Las comisiones parlamentarias de investigación son tediosas y repetitivas como una misa dominical. Los fieles asisten en escaso número a sabiendas que podrán distraerse en sus cosas mientras discurre la celebración. Mismo ritual, mismas lecturas, mismos sermones. La voz del presidente dando y quitando la palabra a los intervinientes opera como la campanilla del monago anunciando los tránsitos de la liturgia. Nadie sale cambiado de una misa ni de una comisión parlamentaria; quizá ese es el objetivo y lo que da estabilidad a ambas instituciones, que aspiran a representar momentos agónicos y solemnes pero lo hacen en un tono quedo, amodorrado, cansino, que permite a los asistentes olvidarse de lo que están presenciando.
En esta atmósfera y con este ánimo el viejo se ha detenido en la comparecencia de don Santos Cerdán ante la comisión del senado que investiga, conoce, juzga, interpreta, cómo decirlo, las artes e industrias de este personaje anteayer desconocido, ayer hombre de confianza del presidente don Sánchez y hoy bajo indagación judicial por ciertos presuntos enjuagues económicos que tienen encaje en el código penal. Añadiremos que la curiosidad del viejo viene empujada por lo que podríamos llamar interés etnográfico, pues el protagonista es paisano de esta remota provincia subpirenaica famosa, entre otros motivos de mejor mérito, porque el partido socialista local se muestra incorregiblemente pródigo en zascandiles que de tanto en tanto sacan los colores al vecindario.

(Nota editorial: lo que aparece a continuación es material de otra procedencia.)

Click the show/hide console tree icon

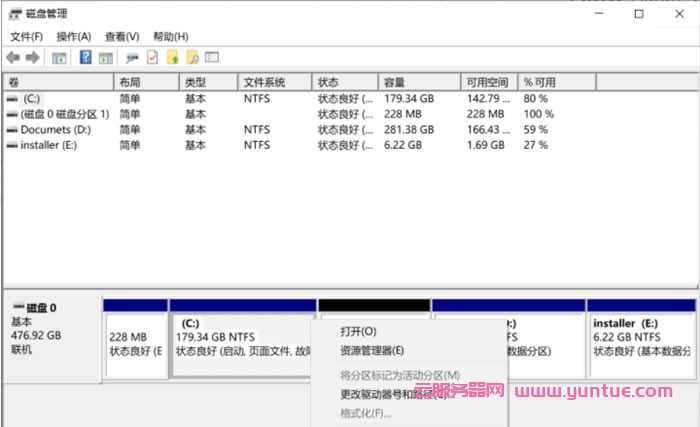coord(60,58)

Don Santos Cerdán es bajo de talla, robusto, cabeza maciza, expresión paciente y mirada inexpresiva que parece ocultar una gran astucia y fortaleza. Un campesino meridional. U curtu, piensa el espectador, dios le perdone. U curtu es el mote con que se conocía a Salvatore Totó Riina, el último jefe de la mafia siciliana. Si alguien cree que a un tipo así se le puede sacar una palabra que no quiera decir, y menos en un marco tan artificioso y narcisista como una comisión parlamentaria, ya puede desengañarse. El compareciente ante los senadores viene de un resentimiento antiguo de pocas pero muy precisas palabras y cree que el bienestar común empieza por uno mismo y su familia. La política es negocio de las clases medias urbanas pero hay contadas ocasiones en que estas desertan masivamente de sus funciones y dejan asientos libres en el peugeot del futuro. Ahora, apeado del vehículo, está solo y toca apretar los dientes y callar.

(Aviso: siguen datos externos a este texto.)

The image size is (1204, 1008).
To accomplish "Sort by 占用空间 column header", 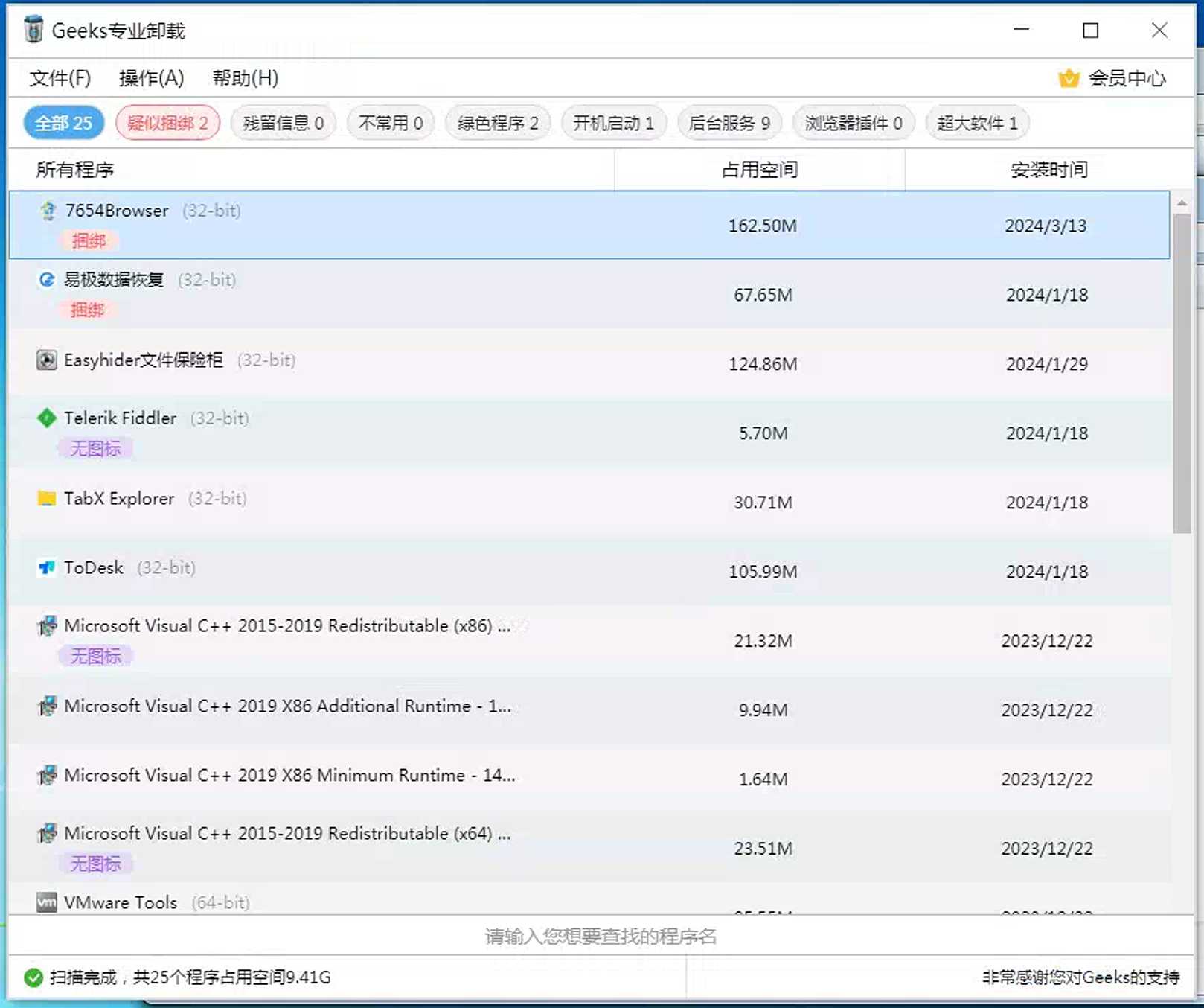I will click(759, 170).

¿Cómo pudo don Sánchez cooptarle para el puente de mando? Quizá la explicación es sencilla. Don Sánchez es un triunfador natural, un resuelto político de acción, como lo fueron antes don Adolfo Suárez, don Felipe González y don José María Aznar, un caballero audaz que se vio desasistido por los suyos y en el momento decisivo echó mano de quienes le mostraron lealtad con hechos. Una lealtad interesada que don Sánchez no puede o no quiere advertir porque está demasiado arriba para detenerse en esas minucias. Se tomó cinco días de asueto para discernir los efectos posibles de una investigación judicial sobre su esposa, pero no dedicó ni un segundo a preguntarse sobre las habilidades de sus hombres de confianza.
La comisión parlamentaria no está para indagar ese hiato entre el escudero y el caballero sino para lo contrario; para afirmar, resaltar, martillear, cómo decirlo, el nexo que une al villano con el presidente del gobierno. El compareciente es el obús disponible contra la poltrona presidencial. Pero los acusadores carecen de pruebas de cargo y el villano no confiesa en el potro. A medida que avanza la sesión indagatoria, los discursos de los senadores se convierten en una papilla verborreica y la cabeza inexpresiva, maciza, de don Santos Cerdán adquiere la extraña autoridad que otorgan la impasibilidad y el silencio. Las réplicas que se permite a la catarata de insinuaciones y reprobaciones que vierten sobre él son pocas, breves e incisivas, pero captan la atención y despojan de sentido a la jerigonza que le envuelve.
Don Santos Cerdán representa una lacra congénita de la política española que las élites no quieren ni siquiera mirar de frente e intentan exorcizar con sesiones de circo verbal como la que se ha celebrado hoy en la sede senatorial de la calle Bailén de Madrid.